Joseph Gordon-Levitt, Bruce Willis, Emily Blunt, Jeff Daniels, Garrett Dillahunt, Paul Dano, Piper Perabo
Rian Johnson
Rated R
118 Mins.
TriStar Pictures
Commentary with director Rian Johnson, Gordon-Levitt and Emily Blunt; featurettes "Looper: From the Beginning" and "Scoring Looper"; five deleted scenes. Also, on Blu-ray: "The Science of Time Travel" featurette and 17 additional deleted scenes.

 "Looper" is Easily One of 2012's Best Sci-Fi Flicks 
Joseph Gordon-Levitt proves once again that he's one of the best young actors working today with his performance in Rian Johnson's Looper, easily one of 2012's sci-fi highlights and one of the few films to masterfully weave together both past and present with equal conviction while incorporating elements of science fiction, fantasy, drama and action.

Sci-fi has never been one of my favorite genres of filmmaking, but Looper had me from the get go and never let me go. A good majority of the film is set in rural Kansas in 2044, a time that is the future for us but is actually 30 years prior to the foundation that is built in Looper. 2044 is still a relatively calm time, but by the 2070's time travel has been discovered and organized crime largely rules the land.
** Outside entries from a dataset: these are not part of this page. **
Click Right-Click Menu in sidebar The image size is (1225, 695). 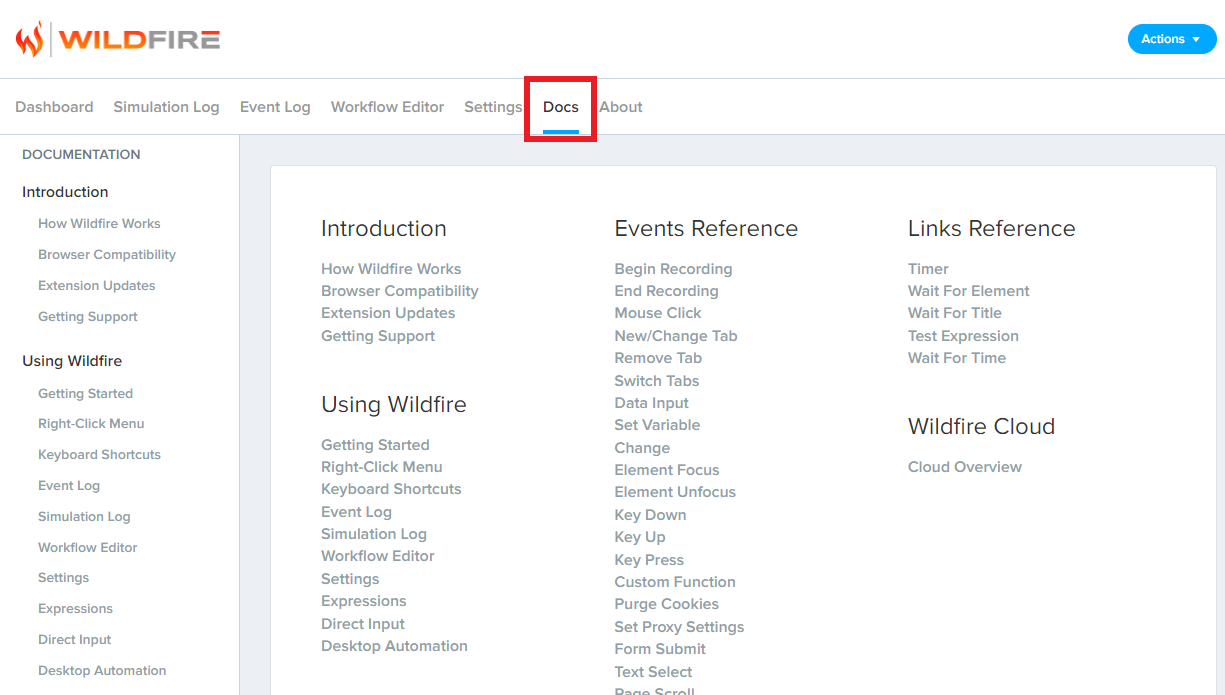click(91, 424)
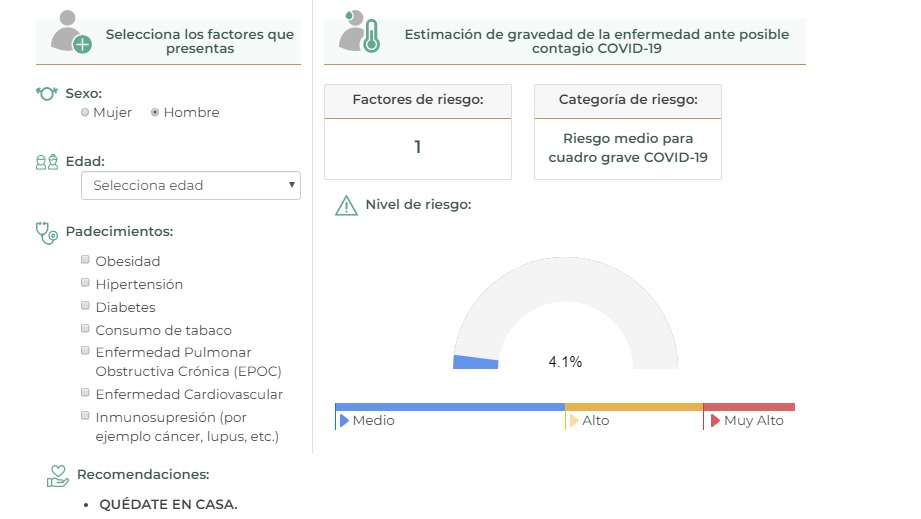The width and height of the screenshot is (921, 519).
Task: Click the Categoría de riesgo result box
Action: click(627, 148)
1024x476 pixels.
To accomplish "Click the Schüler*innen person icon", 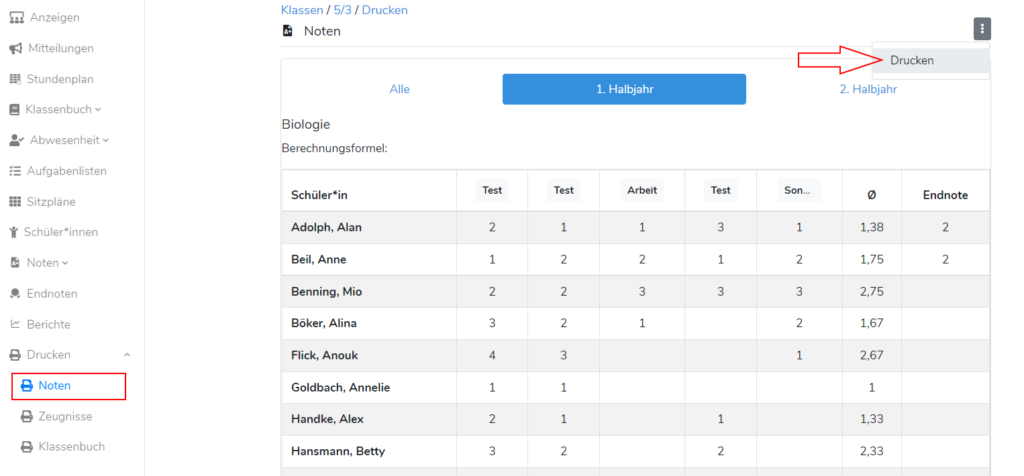I will (x=16, y=232).
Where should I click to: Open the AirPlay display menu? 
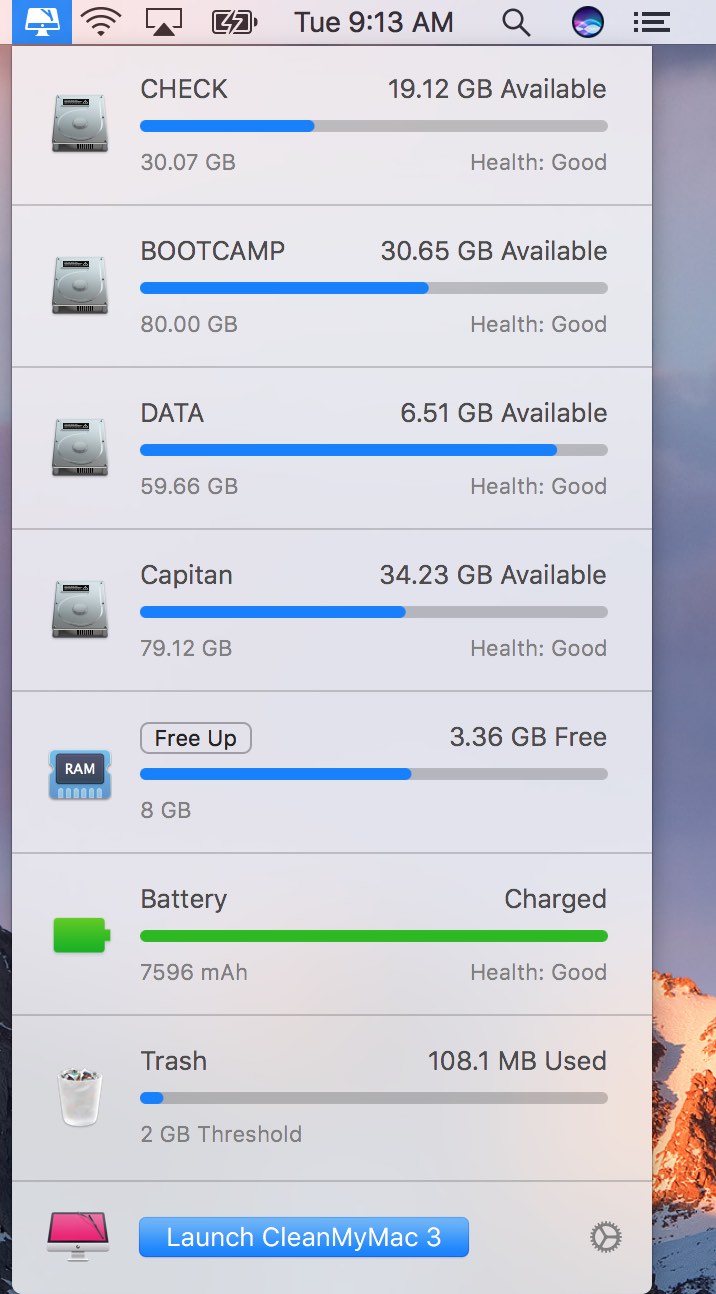pos(165,22)
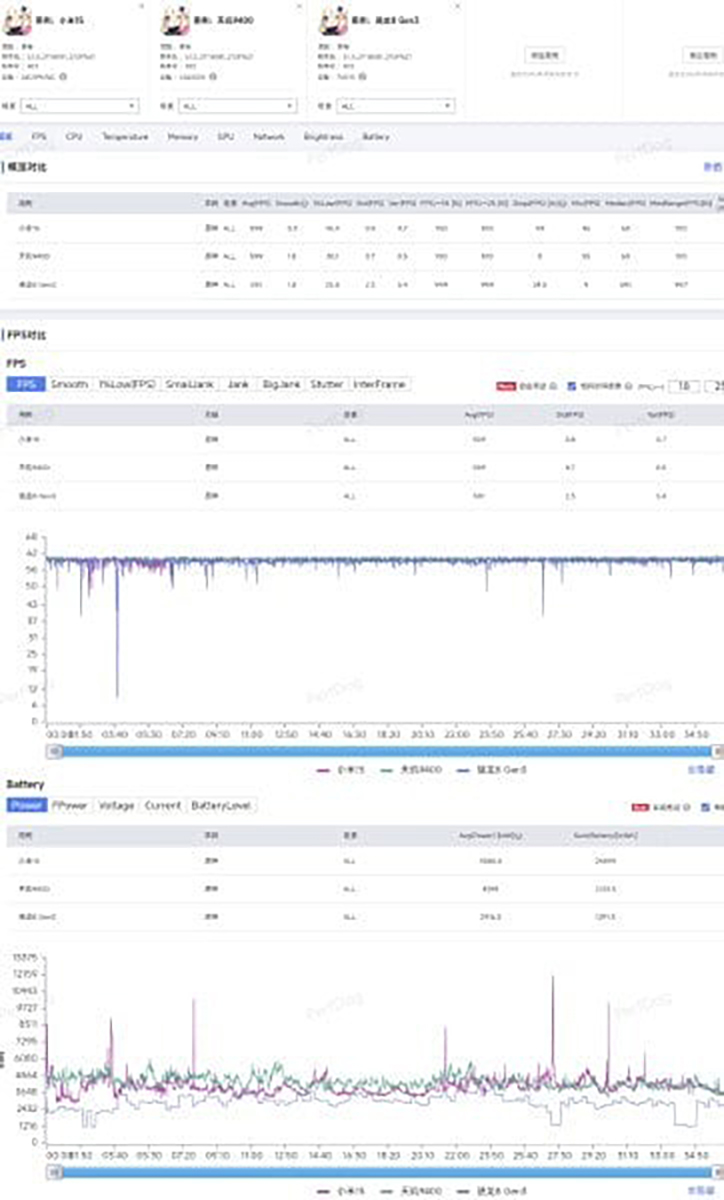This screenshot has height=1200, width=724.
Task: Open the scene ALL dropdown on the middle card
Action: (x=238, y=105)
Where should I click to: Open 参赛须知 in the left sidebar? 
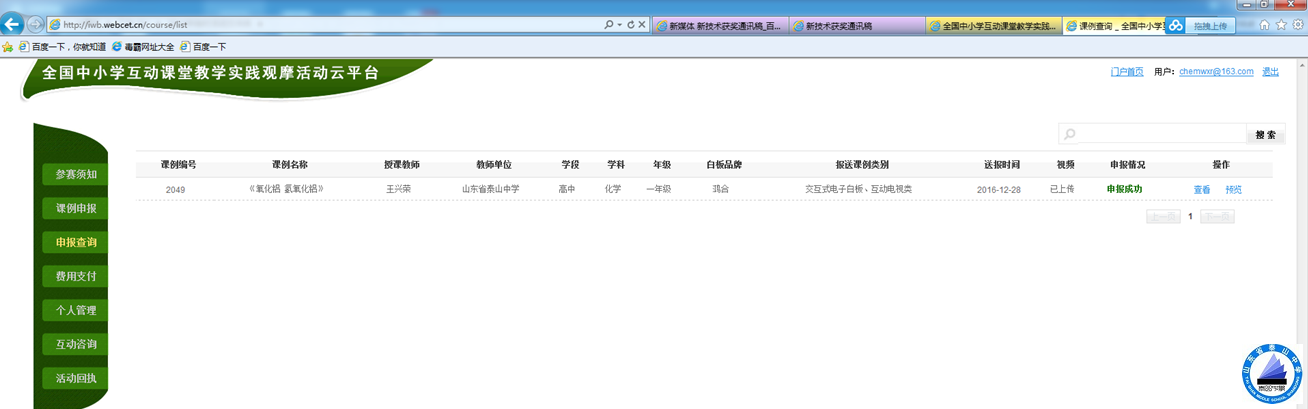(x=75, y=174)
Time travel is outlawed, but it is widely used by by the organized syndicates to deal with anyone who runs afoul of them. Those who run afoul are sent back to 2044, where they are promptly met by a "looper," a specially trained assassin whose rewards are great for "finishing the job." Eventually, of course, a looper's contract is terminated and they are sent a future version of themselves to eliminate or "close the loop."

Writer/director Rian Johnson, who also directed Gordon-Levitt in Brick, has created a story that is compelling and complex without ever becoming bogged down in unnecessary details or condescending exposition. Looper is that rare sci-fi flick that satisfies both intellectually and emotionally, despite one thread that at least briefly threatens to derail it but never does.

Gordon-Levitt is Joe, one of the best loopers in a small gang led by Abe (Jeff Daniels) who finds himself in trouble when he begins protecting a friend (Paul Dano) who has run afoul of the gang. Before you know it, Joe finds himself face-to-face with an older version of himself played by Bruce Willis, who has seldom been better than he is in this film. Truthfully, sci-fi in recent years has seldom been better than it is in this film. Johnson's film is stylish, confident, exciting, entertaining and just about everything else you could possibly expect from a film.

With a lot of really good sci-fi films, you find yourself wanting to see them again mostly because you want to put together the pieces of the puzzles. With Looper, you'll find yourself wanting to re-assemble the pieces while also spending more time with these characters and just plain re-experiencing the film's electricity once again.

The heart of the film belongs to Emily Blunt, an actress I've long appreciated but to whom I've never fully surrendered. As a shot-gun wielding single mother who allows Joe sanctuary on her farm, Blunt is simply and absolutely the film's emotional tour-de-force. She helps to fuel the film's most humanity-centered themes, a refreshing presence in a genre that can, at least to this critic, become all too impressed with itself and all too concerned with technology over everything else. Johnson gets it, he really gets it, that the most impressive and impactful way to use advanced technology is to weave it into a story of how it all impacts society, humanity and individuals that we actually grow to care about.

Mission accomplished.

While Brick was considered a remarkable debut for Johnson and follow up The Brothers Bloom was an impressive if overly quirky follow-up, nearly everything falls into place for Looper. Gordon-Levitt is simply fantastic here, exuding confidence and eliciting sympathy despite behaviors that aren't exactly sympathetic. Among the supporting players, Jeff Daniels is most impressive while young Pierce Gagnon gives one of 2012's most impressive child performances.

I'm intentionally avoiding any description of how the story unfolds, preferring to leave it to you to experience for yourself. Suffice it to say that Johnson avoids pretentious plot twists in favor of authentically developed benchmarks and directional changes. Steve Yedlin's camera work is impressive, while Nathan Johnson original music perfectly accentuates just about every mood that the film manages to strike.

Looper isn't quite a flawless film, but it's about the closest we've had in the sci-fi genre in 2012. With exceptional performances across the board and a story that is both intellectually and emotionally satisfying, Looper is the film your heart and your brain have been craving all year.